毎年、勤め先の会社で発行されていますが、見慣れた項目を全部理解できているでしょうか?
理解できれば確定申告を簡単に自分で理解しながら行う事ができます。これから詳細に見ていきましょう。
源泉徴収票は3種類
源泉徴収票には3種類があります。
- 給与所得用
- 退職金用
- 公的年金用
それぞれを年末調整や確定申告に使用します。
源泉徴収票の項目の見方
徴収票には、どれだけの給与所得であるか、控除額、所得税額、実質の給与受取額が記載されています。
計算方法は、給与所得から控除できる金額を差し引き、課税所得を出します。
課税所得に所得額に応じた税率をかけて確定申告に必要な所得税を出します。
支払金額とは年収の事です。給与所得控除後の金額とは、給与の年収の金額によって控除額が段階的に違いますので、一定の式に当てはめて算出されるものです。
こちらは正しい更新されたものが国税庁のサイトにありますので、確認してみましょう。特に平成28年と29年分では変更されていて、1000万円以上の収入の控除が若干減りました。
次に、所得控除の合計額のひとつひとつの明細の項目を見ていきましょう。
「社会保険料」とは、雇用保険料、介護保険料、健康保険料、厚生年金保険料の合計額です。
「生命保険料の控除額」ですが、こちらは10~11月頃に生命保険会社から送られてくる生命保険料の控除額を記入します。送られてきたハガキは申告の際に添付が必要になります。
「地震保険料の控除」は、生命保険と同様に損害保険会社から送られて来るはがきに控除額があります。こちらもハガキの原本を確定申告に添付しますので捨てないようにしてください。
「配偶者控除」「配偶者特別控除」は、婚姻届を出した配偶者の年収が103万円を超えない場合は38万円の控除が受けられ、103万円以上~141万円までの配偶者がいる場合は控除の内容が3万円~38万円の金額になります。

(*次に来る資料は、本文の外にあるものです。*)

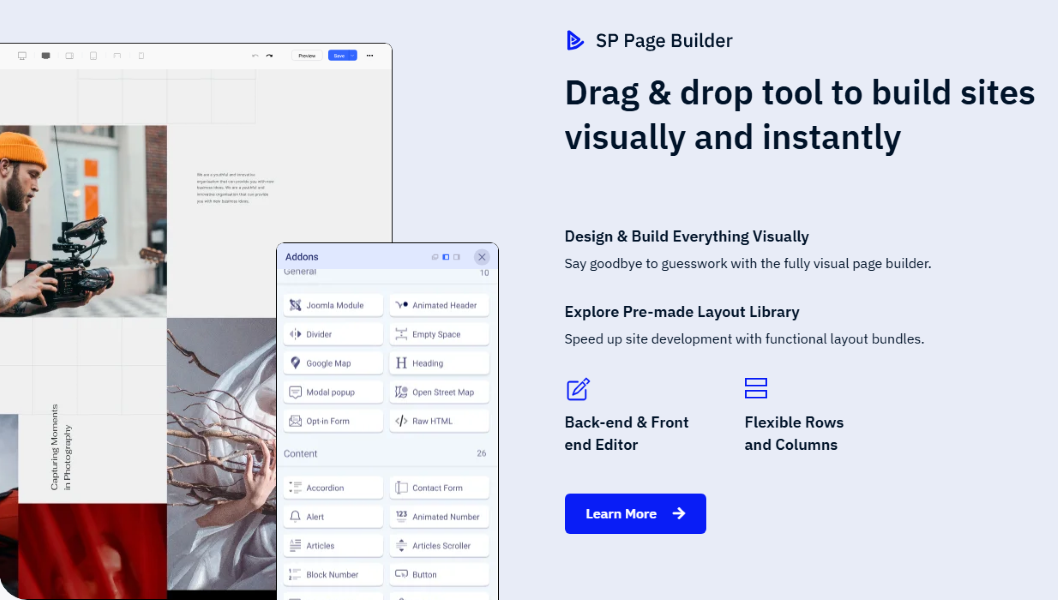Expand the Save button dropdown arrow
Viewport: 1058px width, 600px height.
click(x=352, y=56)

「扶養控除」は、平成22年に改正があり、子供(15歳まで)の扶養控除はなくなり、特定扶養控除が19歳から23歳になりました。その場合は、子供の年収が103万円を超えると扶養控除が受けられません。
次の源泉徴収額とは、一年間に源泉徴収で納めた仮の所得税の金額の事です。
源泉徴収票から確定申告書への転記
確定申告するためには源泉徴収票から数字を転記しなくてはなりません。その概要を説明しましょう。
確定申告の申告書第1表の左側の上部収入金額等の欄に数字を転記します。給料の申告の場合は、源泉徴収票の支払金額が対応しています。
次に控除額を引かれた1の欄に「給与所得控除後の金額」を記入し、6~9の欄まで控除金額を転記します。16を計算して記入し、その他源泉徴収票以外に控除する項目があればもれなく記入します。
確定申告の書類の右側の「所得税及び復興特別所得税の源泉徴収税額」38に徴収票の「源泉徴収税額」の欄の金額を記入します。
復興特別所得税は、平成23年に東日本大震災の復興のための財源確保にと創立されましたが、個人で税金を納める人は、平成25年から平成49年まで支払う義務があります。
復興特別法人税に関しては平成26年の税制改革で一年前倒しで廃止が決まっています。復興特別所得税は、今のところ変更ありません。
申告書の作成
申告書を計算する作業は、国税庁のオンラインで簡単に作成することができます。申告書をプリントアウトするだけの作業であれば、マイナンバーカードの登録も必要なくページの項目に沿って入力するだけでソフトが計算してくれます。
住所や数字を入力しながら最後まで進むと、控えの分まで印刷される機能があります。そして住所から最寄りの税務署の宛先までプリントアウトされますし、転記で間違えることもなく簡単です。
電子交付の源泉徴収票
会社員は一般的に、住宅ローンなどを開始する場合や、中途退職して新たに職場を変える等の特別な事が無い限り、年収2000万円以上の場合にしか確定申告は必要ありません。
会社で源泉徴収票を電子交付されプリントアウトされたものは、原則確定申告では使用できません。
その場合は会社で書面で交付してもらう必要があります。電子交付は支払い側のメリットとして、いったんシステムを立ち上げてしまえば印刷や封入などの手間を省くことが可能になり、利用する会社が増えているようです。従業員側も申告には使えないもののプリントアウトしていつでも見ることが可能です。
しかし、e-taxでは電子交付された徴収票を送信して利用する事が可能です。この徴収票を本物だと立証するのが支払者の電子署名です。
電子署名を送信する事によって税務署に認証されることになります。ただし、定めにのっとったデータ形式で作成されたものしか、受け付けてもらえません。